4.2. L’efficience logistique

L'efficience est le rapport « Efficacité / Coût ». Elle désigne le fait de réaliser un

objectif avec le minimum de moyens engagés possibles. Elle ne doit pas se

confondre avec l'efficacité qui ne mesure que l'atteinte d’un objectif sans précision

des moyens utilisés. Les principes de l'efficience industrielle et logistique font appel

aux économies d’échelle, à la standardisation des produits et des process, à

l’automatisation des opérations, à l’amélioration de la visibilité, à l’organisation en

flux, aux systèmes tirés par la demande, à l’optimisation des ressources, à la

mutualisation de moyens logistiques et d’applications informatiques, à la mise en

commun d’une fonction d’entreprise (par exemple : gestion des commandes,

élaboration des prévisions de vente, pilotage des flux, etc.) et à la collaboration

interentreprises. Ils recourent également aux techniques de Qualité Totale pour la

rationalisation des produits et des processus, la réduction des coûts et l’élimination

systématique des gaspillages dans une démarche d’amélioration continue (démarche

lean, kaizen, etc.).
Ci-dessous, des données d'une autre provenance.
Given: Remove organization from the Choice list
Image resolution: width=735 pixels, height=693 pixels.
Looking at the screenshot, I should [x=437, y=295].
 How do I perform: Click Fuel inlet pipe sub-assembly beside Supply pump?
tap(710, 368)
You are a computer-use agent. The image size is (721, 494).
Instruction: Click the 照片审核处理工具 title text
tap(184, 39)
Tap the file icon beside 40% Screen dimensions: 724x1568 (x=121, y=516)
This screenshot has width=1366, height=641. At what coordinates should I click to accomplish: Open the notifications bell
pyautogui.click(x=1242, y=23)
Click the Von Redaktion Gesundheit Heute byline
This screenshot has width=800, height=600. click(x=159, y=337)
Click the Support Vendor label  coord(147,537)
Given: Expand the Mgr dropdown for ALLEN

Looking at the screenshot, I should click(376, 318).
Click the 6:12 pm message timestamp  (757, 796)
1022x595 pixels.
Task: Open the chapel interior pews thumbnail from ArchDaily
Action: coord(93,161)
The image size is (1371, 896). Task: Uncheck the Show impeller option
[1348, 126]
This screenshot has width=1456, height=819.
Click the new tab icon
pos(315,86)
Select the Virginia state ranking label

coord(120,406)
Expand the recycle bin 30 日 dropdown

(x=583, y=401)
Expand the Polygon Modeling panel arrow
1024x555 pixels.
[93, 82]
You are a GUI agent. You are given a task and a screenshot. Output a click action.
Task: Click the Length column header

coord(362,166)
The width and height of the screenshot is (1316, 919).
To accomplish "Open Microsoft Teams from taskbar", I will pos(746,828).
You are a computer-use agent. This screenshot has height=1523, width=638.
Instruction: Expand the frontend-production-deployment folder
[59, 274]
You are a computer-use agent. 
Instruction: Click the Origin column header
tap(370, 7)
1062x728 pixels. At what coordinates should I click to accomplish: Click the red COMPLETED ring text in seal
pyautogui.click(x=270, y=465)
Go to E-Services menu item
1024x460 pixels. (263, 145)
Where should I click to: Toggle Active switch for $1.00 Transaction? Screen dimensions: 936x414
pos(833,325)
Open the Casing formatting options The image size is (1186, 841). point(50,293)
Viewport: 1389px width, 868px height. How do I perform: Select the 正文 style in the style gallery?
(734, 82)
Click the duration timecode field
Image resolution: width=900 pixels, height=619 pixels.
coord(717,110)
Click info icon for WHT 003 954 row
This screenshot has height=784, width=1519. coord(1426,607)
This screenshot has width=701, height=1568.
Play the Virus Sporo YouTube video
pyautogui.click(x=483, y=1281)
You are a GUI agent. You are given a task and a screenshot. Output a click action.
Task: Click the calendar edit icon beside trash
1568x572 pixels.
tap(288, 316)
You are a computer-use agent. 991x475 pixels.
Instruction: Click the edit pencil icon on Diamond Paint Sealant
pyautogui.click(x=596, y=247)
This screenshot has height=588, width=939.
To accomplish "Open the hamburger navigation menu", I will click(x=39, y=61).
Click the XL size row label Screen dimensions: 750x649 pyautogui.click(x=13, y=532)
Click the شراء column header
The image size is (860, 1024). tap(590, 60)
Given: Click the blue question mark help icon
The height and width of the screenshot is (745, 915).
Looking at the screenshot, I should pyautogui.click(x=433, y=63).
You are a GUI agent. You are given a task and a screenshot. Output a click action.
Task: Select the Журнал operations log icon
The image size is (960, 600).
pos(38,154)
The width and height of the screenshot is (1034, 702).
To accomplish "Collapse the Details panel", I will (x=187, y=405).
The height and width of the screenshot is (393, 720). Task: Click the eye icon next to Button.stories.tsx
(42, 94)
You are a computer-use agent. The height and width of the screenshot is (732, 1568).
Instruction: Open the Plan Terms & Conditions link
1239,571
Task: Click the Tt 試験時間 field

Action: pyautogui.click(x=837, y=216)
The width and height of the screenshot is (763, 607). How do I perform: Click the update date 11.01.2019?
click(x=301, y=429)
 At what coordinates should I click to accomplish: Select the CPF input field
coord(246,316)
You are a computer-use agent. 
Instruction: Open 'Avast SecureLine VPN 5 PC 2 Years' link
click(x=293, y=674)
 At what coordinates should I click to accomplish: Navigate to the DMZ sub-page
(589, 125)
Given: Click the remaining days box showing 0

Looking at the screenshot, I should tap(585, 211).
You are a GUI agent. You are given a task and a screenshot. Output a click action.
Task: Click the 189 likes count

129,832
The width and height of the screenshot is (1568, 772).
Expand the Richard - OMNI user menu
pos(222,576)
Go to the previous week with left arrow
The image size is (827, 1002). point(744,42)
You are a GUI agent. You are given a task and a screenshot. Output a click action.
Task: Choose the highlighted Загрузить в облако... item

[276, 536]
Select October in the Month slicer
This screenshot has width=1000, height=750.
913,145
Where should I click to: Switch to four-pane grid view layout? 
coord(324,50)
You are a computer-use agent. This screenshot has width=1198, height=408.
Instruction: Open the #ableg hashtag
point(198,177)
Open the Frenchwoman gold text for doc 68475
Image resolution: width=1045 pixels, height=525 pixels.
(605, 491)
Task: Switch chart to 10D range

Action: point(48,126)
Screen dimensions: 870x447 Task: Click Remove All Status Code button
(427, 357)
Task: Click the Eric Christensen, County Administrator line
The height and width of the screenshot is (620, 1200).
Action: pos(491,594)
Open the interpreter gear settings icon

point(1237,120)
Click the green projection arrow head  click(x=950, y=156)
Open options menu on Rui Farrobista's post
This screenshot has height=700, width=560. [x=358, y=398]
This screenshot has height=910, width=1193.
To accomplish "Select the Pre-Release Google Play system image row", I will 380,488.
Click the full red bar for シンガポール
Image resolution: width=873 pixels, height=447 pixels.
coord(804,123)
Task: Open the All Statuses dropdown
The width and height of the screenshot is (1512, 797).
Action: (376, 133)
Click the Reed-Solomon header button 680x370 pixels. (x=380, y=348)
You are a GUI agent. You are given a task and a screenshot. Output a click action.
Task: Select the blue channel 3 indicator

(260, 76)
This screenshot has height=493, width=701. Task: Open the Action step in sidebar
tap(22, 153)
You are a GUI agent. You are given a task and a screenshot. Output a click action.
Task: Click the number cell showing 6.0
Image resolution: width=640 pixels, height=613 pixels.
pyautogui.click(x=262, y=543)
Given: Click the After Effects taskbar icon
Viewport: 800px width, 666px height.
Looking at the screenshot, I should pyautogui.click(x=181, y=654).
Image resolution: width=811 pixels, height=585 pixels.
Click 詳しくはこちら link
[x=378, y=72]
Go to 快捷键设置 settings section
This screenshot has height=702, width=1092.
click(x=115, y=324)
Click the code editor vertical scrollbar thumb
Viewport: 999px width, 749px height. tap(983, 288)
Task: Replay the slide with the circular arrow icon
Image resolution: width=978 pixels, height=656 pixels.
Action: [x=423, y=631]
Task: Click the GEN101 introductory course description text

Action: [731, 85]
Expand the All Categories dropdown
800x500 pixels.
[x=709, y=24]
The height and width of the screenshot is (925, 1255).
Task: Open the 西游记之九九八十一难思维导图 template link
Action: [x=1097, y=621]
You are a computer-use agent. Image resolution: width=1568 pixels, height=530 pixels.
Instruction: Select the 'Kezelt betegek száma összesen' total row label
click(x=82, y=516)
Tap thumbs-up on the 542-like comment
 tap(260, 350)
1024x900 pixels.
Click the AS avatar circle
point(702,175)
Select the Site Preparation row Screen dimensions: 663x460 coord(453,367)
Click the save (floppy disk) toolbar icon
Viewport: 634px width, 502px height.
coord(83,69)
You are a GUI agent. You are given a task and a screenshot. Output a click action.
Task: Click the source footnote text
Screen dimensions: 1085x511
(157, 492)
On représente l’efficience logistique par un bras de levier

démultipliant l’effort fourni pour l’obtention d’un résultat optimal.

Être efficient, c'est être efficace en faisant une bonne utilisation des ressources

(humaines, informationnelles, matérielles, financières, etc.) avec un impact positif sur

la rentabilité et la trésorerie des entreprises et sur l’environnement dès lors que la

consommation des ressources est minimisée.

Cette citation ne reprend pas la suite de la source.